CONSEGNA A: Secondo il testo sulle fake news, circa quante notizie hanno analizzato i ricercatori?
CONSEGNA B: In base al testo sulle fake news, spieghi perché l'eventuale rivelazione della verità successiva non avrà quasi più nessuna rilevanza.
CONSEGNA C: Prosegua il testo sulle fake news dal punto in cui si interrompe.

TESTO DI LETTURA:
· · ·
Fake news, ecco perché le notizie false vengono condivise più di quelle vere

via Pixabay

In molti, un po’ ingenuamente, siamo portati a pensare che il linguaggio sia espressione della realtà. Eppure, secondo una tradizione strutturalista che da Umberto Eco passa per gli studi culturali di Stuart Hall (solo per fare due nomi), è il linguaggio stesso a creare la realtà. Ciò implica che se il linguaggio è usato per mentire, allora le conseguenze di quella menzogna finiranno con il creare una realtà diversa e l’eventuale rivelazione della successiva verità (post-verità) non avrà quasi più nessuna rilevanza.

Sebbene la menzogna sia nata nel momento stesso in cui è nato il linguaggio, l’era dei social media (e della rapida condivisione dei contenuti) ha portato a un boom nella diffusione delle cosiddette bufale. Sì, perché a diffondersi in misura maggiore sono proprio le notizie false o fake news che si propagano più velocemente coinvolgendo un ampio numero di persone e seguendo una tendenza che fino a ora era stata poco approfondita.

Adesso un’analisi, condotta dal Massachusetts Institute of Technology (Mit) di Boston da Soroush Vosoughi, insieme ad alcuni colleghi, e pubblicata sulla rivista Science, ha cercato di far luce sulla questione analizzando la diffusione di notizie che si sono propagate via Twitter tra il 2006 e i 2017.

I ricercatori hanno analizzato circa 126.000 notizie twittate da 3 milioni di persone 4.5 milioni di volte, e classificate preventivamente come vere o false da sei società di controllo. A interessare particolarmente il team è stata la probabilità che un tweet ha di generare una cascata di retweet (condivisioni).

Il risultato ottenuto rivela che le informazioni false si spargono più rapidamente, largamente e profondamente di quelle vere: in generale le menzogne hanno avuto il 70% di probabilità in più di essere condivise rispetto alle notizie vere e, mentre queste ultime raramente si diffondevano fra a un pubblico superiore a 1000 persone, mentre l’1% delle notizie false si diffondeva di consueto a un pubblico compreso tra 1000 e 100.000 persone. Tra le categorie di notizie analizzate dal team figurano: terrorismo e guerre, leggende urbane, intrattenimento, scienza e tecnologia, tuttavia quella che si è dimostrata più virale è stata la categoria relativa alla politica che risultava diffondersi con un tasso 3 volte superiore rispetto a tutte le altre categorie di fake news.
· · ·
ARCHIVIO DATI:
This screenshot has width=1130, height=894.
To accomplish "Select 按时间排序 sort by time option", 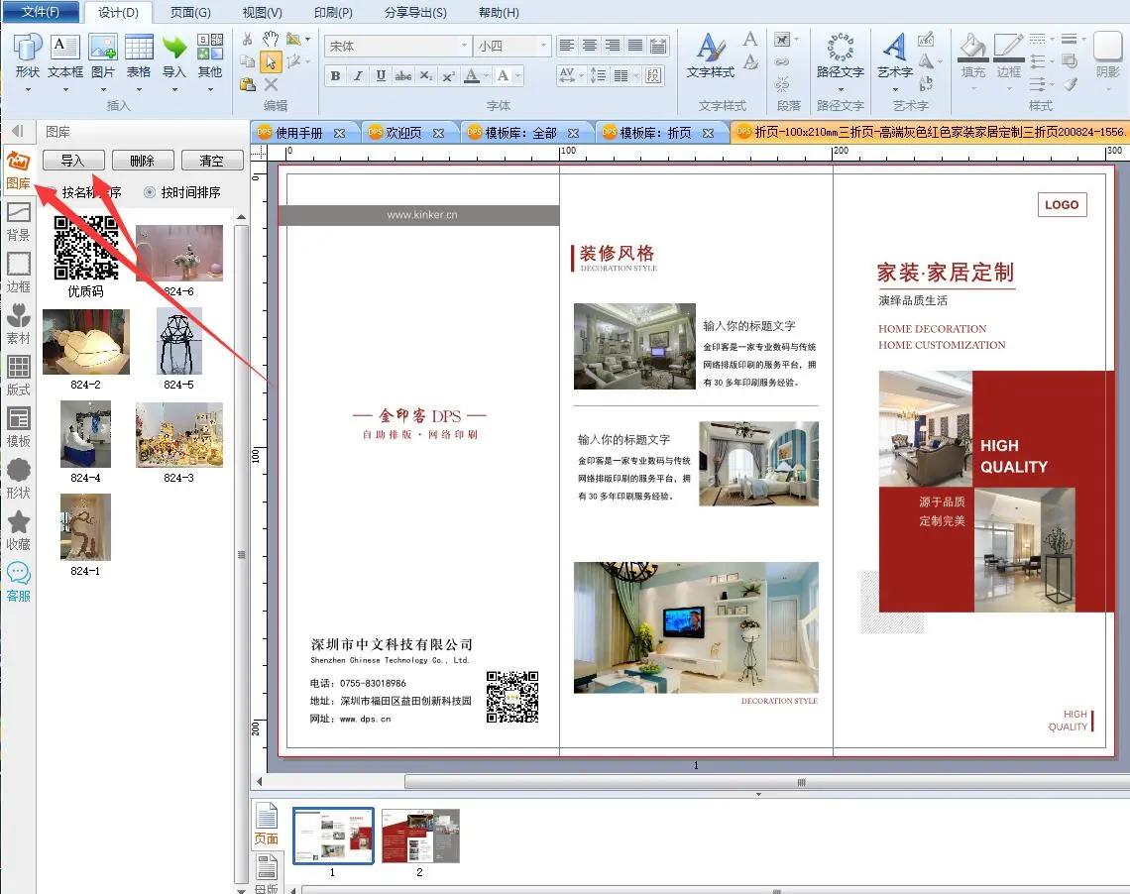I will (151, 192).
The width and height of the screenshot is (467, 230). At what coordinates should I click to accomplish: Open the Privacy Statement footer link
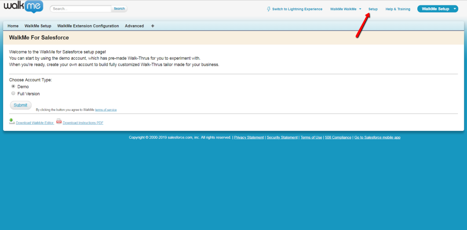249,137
· · ·
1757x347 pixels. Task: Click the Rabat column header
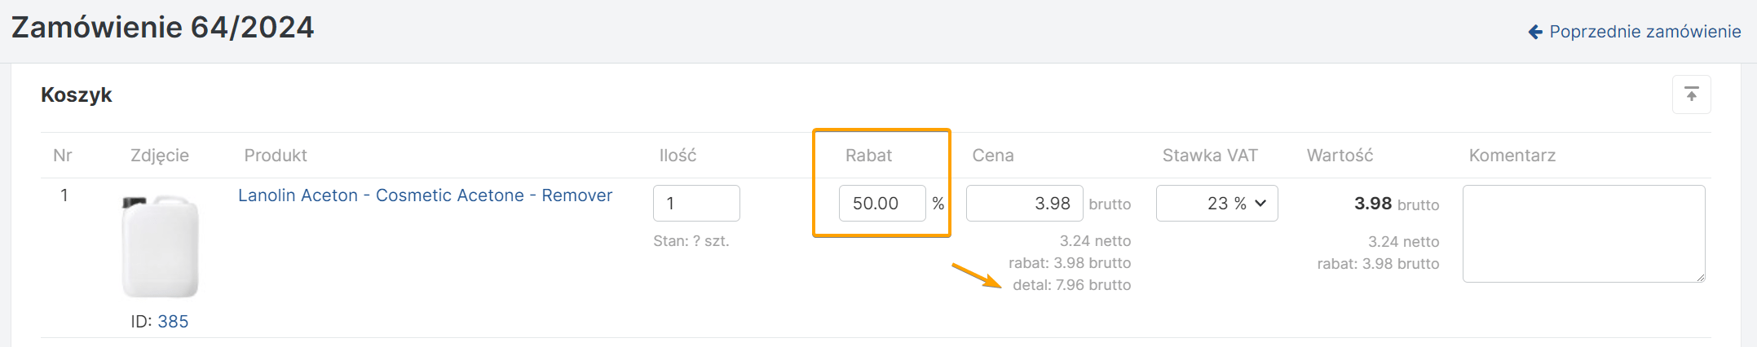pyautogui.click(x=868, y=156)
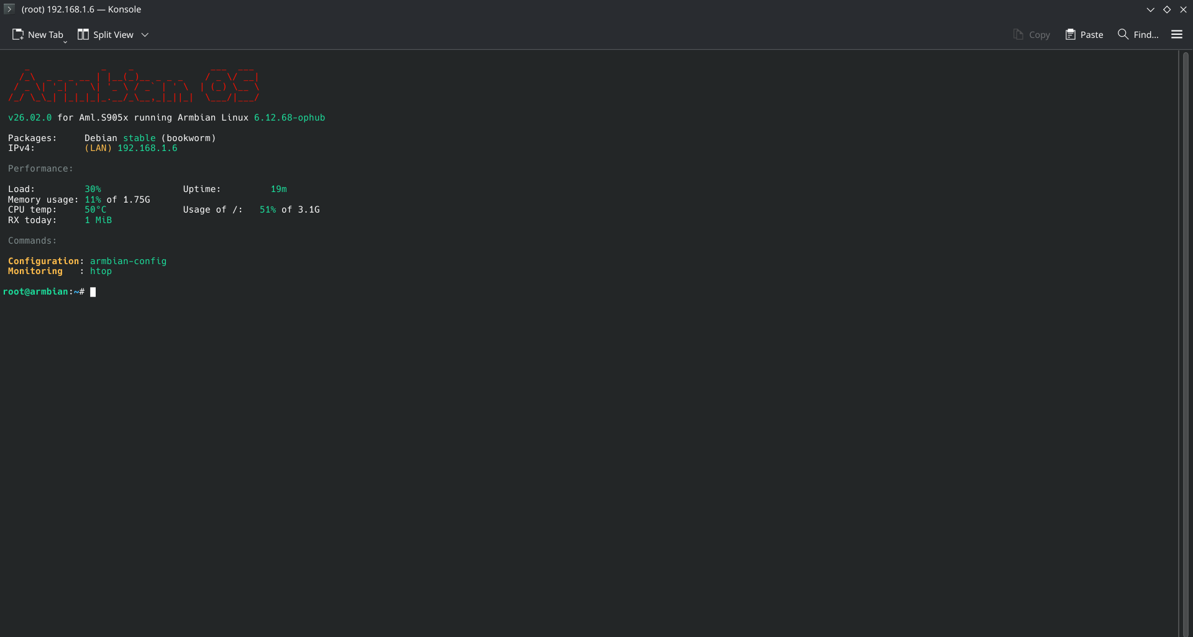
· · ·
RISPOSTA A: Circa 126.000 notizie.

RISPOSTA B: Secondo la tradizione strutturalista richiamata nel testo, è il linguaggio stesso a creare la realtà. Se il linguaggio viene usato per mentire, le conseguenze della menzogna finiscono per creare una realtà diversa, e la verità rivelata in seguito non conta quasi più.

RISPOSTA C:
Gli studiosi hanno riscontrato che le informazioni false risultavano più insolite rispetto a quelle vere, cosa che ha portato a pensare che la gente sia più incline a condividere notizie inaspettate che attraggono l’attenzione. Inoltre, mentre le news insolite ispiravano sentimenti di paura, disgusto e sorpresa, le news vere conducevano a sensazioni di anticipazione, tristezza, gioia e fiducia.

Infine, i ricercatori hanno provato a eliminare, grazie a un algoritmo, l’azione dei software automatizzati (bot) che gestiscono autonomamente la diffusione delle notizie, riscontrando che questi programmi divulgano notizie vere tanto quanto quelle false. E ciò implica che il maggior responsabile della diffusione delle bufale è proprio l’essere umano, contrariamente a quanto si possa pensare.

In un altro articolo pubblicato sempre su Science, David Lazer – docente di scienze politiche, computer e scienze informatiche alla Northeastern University di Boston – e colleghi sostengono che la gente tende a non interrogarsi sulla credibilità di un’informazione a meno che non sia spinta a farlo. Così, per contrastare la diffusione e l’influenza delle fake news gli autori dell’articolo si augurano due categorie di interventi: alcuni indirizzati a migliorare le capacità degli individui di identificare le informazioni false, e altri che riguardano cambiamenti strutturali mirati a bloccare le menzogne sul nascere.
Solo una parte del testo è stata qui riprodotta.